§ What you have to do:
Before anything else, copy every record below exactly as it stands.
[[ Records for this task, beginning ]]
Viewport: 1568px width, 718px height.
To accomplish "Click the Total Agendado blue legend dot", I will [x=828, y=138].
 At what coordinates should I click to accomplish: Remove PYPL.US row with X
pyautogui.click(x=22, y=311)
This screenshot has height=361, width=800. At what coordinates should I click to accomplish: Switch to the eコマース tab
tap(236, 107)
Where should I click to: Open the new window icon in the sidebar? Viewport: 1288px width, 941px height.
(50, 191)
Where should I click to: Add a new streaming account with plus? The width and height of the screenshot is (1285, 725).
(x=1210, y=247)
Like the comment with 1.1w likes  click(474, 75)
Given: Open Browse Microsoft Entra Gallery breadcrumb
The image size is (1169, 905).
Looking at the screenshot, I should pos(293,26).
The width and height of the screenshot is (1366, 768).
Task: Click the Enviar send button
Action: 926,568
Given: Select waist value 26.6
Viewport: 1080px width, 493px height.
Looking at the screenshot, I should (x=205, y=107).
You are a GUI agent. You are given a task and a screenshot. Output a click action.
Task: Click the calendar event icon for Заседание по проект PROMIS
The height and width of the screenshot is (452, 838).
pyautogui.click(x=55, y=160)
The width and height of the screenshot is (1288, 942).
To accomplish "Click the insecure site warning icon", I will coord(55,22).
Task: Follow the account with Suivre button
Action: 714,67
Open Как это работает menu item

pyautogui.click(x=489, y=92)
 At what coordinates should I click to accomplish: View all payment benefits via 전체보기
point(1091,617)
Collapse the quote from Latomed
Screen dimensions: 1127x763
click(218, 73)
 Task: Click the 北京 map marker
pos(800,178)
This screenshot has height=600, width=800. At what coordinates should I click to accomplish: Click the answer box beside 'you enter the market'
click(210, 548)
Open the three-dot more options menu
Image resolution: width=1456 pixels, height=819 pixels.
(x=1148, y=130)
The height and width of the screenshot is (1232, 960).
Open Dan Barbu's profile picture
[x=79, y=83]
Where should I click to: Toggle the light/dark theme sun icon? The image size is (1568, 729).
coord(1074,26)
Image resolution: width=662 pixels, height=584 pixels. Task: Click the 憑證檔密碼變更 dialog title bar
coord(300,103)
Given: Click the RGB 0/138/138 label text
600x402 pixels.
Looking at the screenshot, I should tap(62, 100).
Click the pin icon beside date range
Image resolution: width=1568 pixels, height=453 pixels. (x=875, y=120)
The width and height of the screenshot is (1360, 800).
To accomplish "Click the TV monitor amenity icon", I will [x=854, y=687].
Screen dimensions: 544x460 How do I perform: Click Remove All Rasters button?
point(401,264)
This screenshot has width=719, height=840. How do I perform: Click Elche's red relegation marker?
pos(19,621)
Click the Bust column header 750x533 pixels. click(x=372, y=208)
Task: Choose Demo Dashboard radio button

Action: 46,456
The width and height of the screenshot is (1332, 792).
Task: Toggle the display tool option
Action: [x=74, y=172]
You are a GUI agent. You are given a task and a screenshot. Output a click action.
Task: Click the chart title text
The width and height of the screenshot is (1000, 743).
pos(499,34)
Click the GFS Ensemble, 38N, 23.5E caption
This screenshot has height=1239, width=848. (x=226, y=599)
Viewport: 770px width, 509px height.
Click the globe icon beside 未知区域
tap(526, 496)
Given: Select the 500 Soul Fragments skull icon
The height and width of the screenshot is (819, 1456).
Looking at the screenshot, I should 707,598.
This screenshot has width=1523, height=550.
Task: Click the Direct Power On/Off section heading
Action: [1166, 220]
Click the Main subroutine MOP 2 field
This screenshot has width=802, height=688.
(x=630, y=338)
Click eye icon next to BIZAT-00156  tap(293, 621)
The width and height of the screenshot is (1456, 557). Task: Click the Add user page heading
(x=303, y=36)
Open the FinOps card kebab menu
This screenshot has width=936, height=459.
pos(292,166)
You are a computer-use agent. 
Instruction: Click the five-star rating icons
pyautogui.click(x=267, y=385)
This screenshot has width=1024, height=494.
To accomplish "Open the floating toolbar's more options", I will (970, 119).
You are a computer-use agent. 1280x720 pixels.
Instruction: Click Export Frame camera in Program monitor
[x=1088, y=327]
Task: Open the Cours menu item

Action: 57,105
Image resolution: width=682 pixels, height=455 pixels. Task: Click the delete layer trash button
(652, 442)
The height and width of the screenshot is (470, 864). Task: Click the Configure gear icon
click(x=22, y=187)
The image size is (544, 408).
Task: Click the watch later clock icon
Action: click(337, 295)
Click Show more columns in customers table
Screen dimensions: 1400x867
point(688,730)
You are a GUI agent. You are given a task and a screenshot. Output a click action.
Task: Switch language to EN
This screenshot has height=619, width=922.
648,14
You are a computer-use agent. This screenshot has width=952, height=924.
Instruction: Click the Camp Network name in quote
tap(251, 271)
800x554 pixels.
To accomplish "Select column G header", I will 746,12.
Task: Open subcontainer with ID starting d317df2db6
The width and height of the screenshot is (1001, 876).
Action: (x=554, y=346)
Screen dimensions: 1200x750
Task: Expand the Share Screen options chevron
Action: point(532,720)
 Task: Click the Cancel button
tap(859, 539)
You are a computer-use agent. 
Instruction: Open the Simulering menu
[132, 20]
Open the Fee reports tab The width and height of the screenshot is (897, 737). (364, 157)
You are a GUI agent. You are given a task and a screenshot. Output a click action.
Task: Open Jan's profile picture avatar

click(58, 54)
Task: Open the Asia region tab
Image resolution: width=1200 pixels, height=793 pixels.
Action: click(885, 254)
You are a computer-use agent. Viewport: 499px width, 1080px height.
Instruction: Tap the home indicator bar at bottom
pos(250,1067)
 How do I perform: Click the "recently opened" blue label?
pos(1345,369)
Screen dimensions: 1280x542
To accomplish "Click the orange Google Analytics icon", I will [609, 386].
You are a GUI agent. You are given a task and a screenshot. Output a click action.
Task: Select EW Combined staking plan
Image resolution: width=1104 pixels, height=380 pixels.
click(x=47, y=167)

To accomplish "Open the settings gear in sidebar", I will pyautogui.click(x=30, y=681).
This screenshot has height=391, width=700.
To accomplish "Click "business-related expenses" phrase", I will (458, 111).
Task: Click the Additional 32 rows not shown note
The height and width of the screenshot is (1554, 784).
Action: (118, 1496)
[[ Records for this task, end ]]
§ Solution below:
Viewport: 1568px width, 718px height.
To accomplish "Click the Total Agendado blue legend dot", I will [x=828, y=138].
 At what coordinates should I click to accomplish: Remove PYPL.US row with X
pyautogui.click(x=22, y=311)
This screenshot has height=361, width=800. At what coordinates should I click to accomplish: Switch to the eコマース tab
tap(236, 107)
Where should I click to: Open the new window icon in the sidebar? Viewport: 1288px width, 941px height.
(50, 191)
Where should I click to: Add a new streaming account with plus? The width and height of the screenshot is (1285, 725).
(x=1210, y=247)
Like the comment with 1.1w likes  click(474, 75)
Given: Open Browse Microsoft Entra Gallery breadcrumb
The image size is (1169, 905).
Looking at the screenshot, I should pos(293,26).
The width and height of the screenshot is (1366, 768).
Task: Click the Enviar send button
Action: 926,568
Given: Select waist value 26.6
Viewport: 1080px width, 493px height.
Looking at the screenshot, I should (x=205, y=107).
You are a GUI agent. You are given a task and a screenshot. Output a click action.
Task: Click the calendar event icon for Заседание по проект PROMIS
The height and width of the screenshot is (452, 838).
pyautogui.click(x=55, y=160)
The width and height of the screenshot is (1288, 942).
To accomplish "Click the insecure site warning icon", I will coord(55,22).
Task: Follow the account with Suivre button
Action: 714,67
Open Как это работает menu item

pyautogui.click(x=489, y=92)
 At what coordinates should I click to accomplish: View all payment benefits via 전체보기
point(1091,617)
Collapse the quote from Latomed
Screen dimensions: 1127x763
click(218, 73)
 Task: Click the 北京 map marker
pos(800,178)
This screenshot has height=600, width=800. At what coordinates should I click to accomplish: Click the answer box beside 'you enter the market'
click(210, 548)
Open the three-dot more options menu
Image resolution: width=1456 pixels, height=819 pixels.
(x=1148, y=130)
The height and width of the screenshot is (1232, 960).
Open Dan Barbu's profile picture
[x=79, y=83]
Where should I click to: Toggle the light/dark theme sun icon? The image size is (1568, 729).
coord(1074,26)
Image resolution: width=662 pixels, height=584 pixels. Task: Click the 憑證檔密碼變更 dialog title bar
coord(300,103)
Given: Click the RGB 0/138/138 label text
600x402 pixels.
Looking at the screenshot, I should tap(62, 100).
Click the pin icon beside date range
Image resolution: width=1568 pixels, height=453 pixels. (x=875, y=120)
The width and height of the screenshot is (1360, 800).
To accomplish "Click the TV monitor amenity icon", I will [x=854, y=687].
Screen dimensions: 544x460 How do I perform: Click Remove All Rasters button?
point(401,264)
This screenshot has width=719, height=840. How do I perform: Click Elche's red relegation marker?
pos(19,621)
Click the Bust column header 750x533 pixels. click(x=372, y=208)
Task: Choose Demo Dashboard radio button

Action: 46,456
The width and height of the screenshot is (1332, 792).
Task: Toggle the display tool option
Action: [x=74, y=172]
You are a GUI agent. You are given a task and a screenshot. Output a click action.
Task: Click the chart title text
The width and height of the screenshot is (1000, 743).
pos(499,34)
Click the GFS Ensemble, 38N, 23.5E caption
This screenshot has height=1239, width=848. (x=226, y=599)
Viewport: 770px width, 509px height.
Click the globe icon beside 未知区域
tap(526, 496)
Given: Select the 500 Soul Fragments skull icon
The height and width of the screenshot is (819, 1456).
Looking at the screenshot, I should 707,598.
This screenshot has width=1523, height=550.
Task: Click the Direct Power On/Off section heading
Action: [1166, 220]
Click the Main subroutine MOP 2 field
This screenshot has width=802, height=688.
(x=630, y=338)
Click eye icon next to BIZAT-00156  tap(293, 621)
The width and height of the screenshot is (1456, 557). Task: Click the Add user page heading
(x=303, y=36)
Open the FinOps card kebab menu
This screenshot has width=936, height=459.
pos(292,166)
You are a computer-use agent. 
Instruction: Click the five-star rating icons
pyautogui.click(x=267, y=385)
This screenshot has width=1024, height=494.
To accomplish "Open the floating toolbar's more options", I will (970, 119).
You are a computer-use agent. 1280x720 pixels.
Instruction: Click Export Frame camera in Program monitor
[x=1088, y=327]
Task: Open the Cours menu item

Action: 57,105
Image resolution: width=682 pixels, height=455 pixels. Task: Click the delete layer trash button
(652, 442)
The height and width of the screenshot is (470, 864). Task: Click the Configure gear icon
click(x=22, y=187)
The image size is (544, 408).
Task: Click the watch later clock icon
Action: click(337, 295)
Click Show more columns in customers table
Screen dimensions: 1400x867
point(688,730)
You are a GUI agent. You are given a task and a screenshot. Output a click action.
Task: Switch language to EN
This screenshot has height=619, width=922.
648,14
You are a computer-use agent. This screenshot has width=952, height=924.
Instruction: Click the Camp Network name in quote
tap(251, 271)
800x554 pixels.
To accomplish "Select column G header", I will 746,12.
Task: Open subcontainer with ID starting d317df2db6
The width and height of the screenshot is (1001, 876).
Action: (x=554, y=346)
Screen dimensions: 1200x750
Task: Expand the Share Screen options chevron
Action: point(532,720)
 Task: Click the Cancel button
tap(859, 539)
You are a computer-use agent. 
Instruction: Open the Simulering menu
[132, 20]
Open the Fee reports tab The width and height of the screenshot is (897, 737). (364, 157)
You are a GUI agent. You are given a task and a screenshot. Output a click action.
Task: Open Jan's profile picture avatar

click(58, 54)
Task: Open the Asia region tab
Image resolution: width=1200 pixels, height=793 pixels.
Action: click(885, 254)
You are a computer-use agent. Viewport: 499px width, 1080px height.
Instruction: Tap the home indicator bar at bottom
pos(250,1067)
 How do I perform: Click the "recently opened" blue label?
pos(1345,369)
Screen dimensions: 1280x542
To accomplish "Click the orange Google Analytics icon", I will [609, 386].
You are a GUI agent. You are given a task and a screenshot. Output a click action.
Task: Select EW Combined staking plan
Image resolution: width=1104 pixels, height=380 pixels.
click(x=47, y=167)

To accomplish "Open the settings gear in sidebar", I will pyautogui.click(x=30, y=681).
This screenshot has height=391, width=700.
To accomplish "Click "business-related expenses" phrase", I will (458, 111).
Task: Click the Additional 32 rows not shown note
The height and width of the screenshot is (1554, 784).
Action: (118, 1496)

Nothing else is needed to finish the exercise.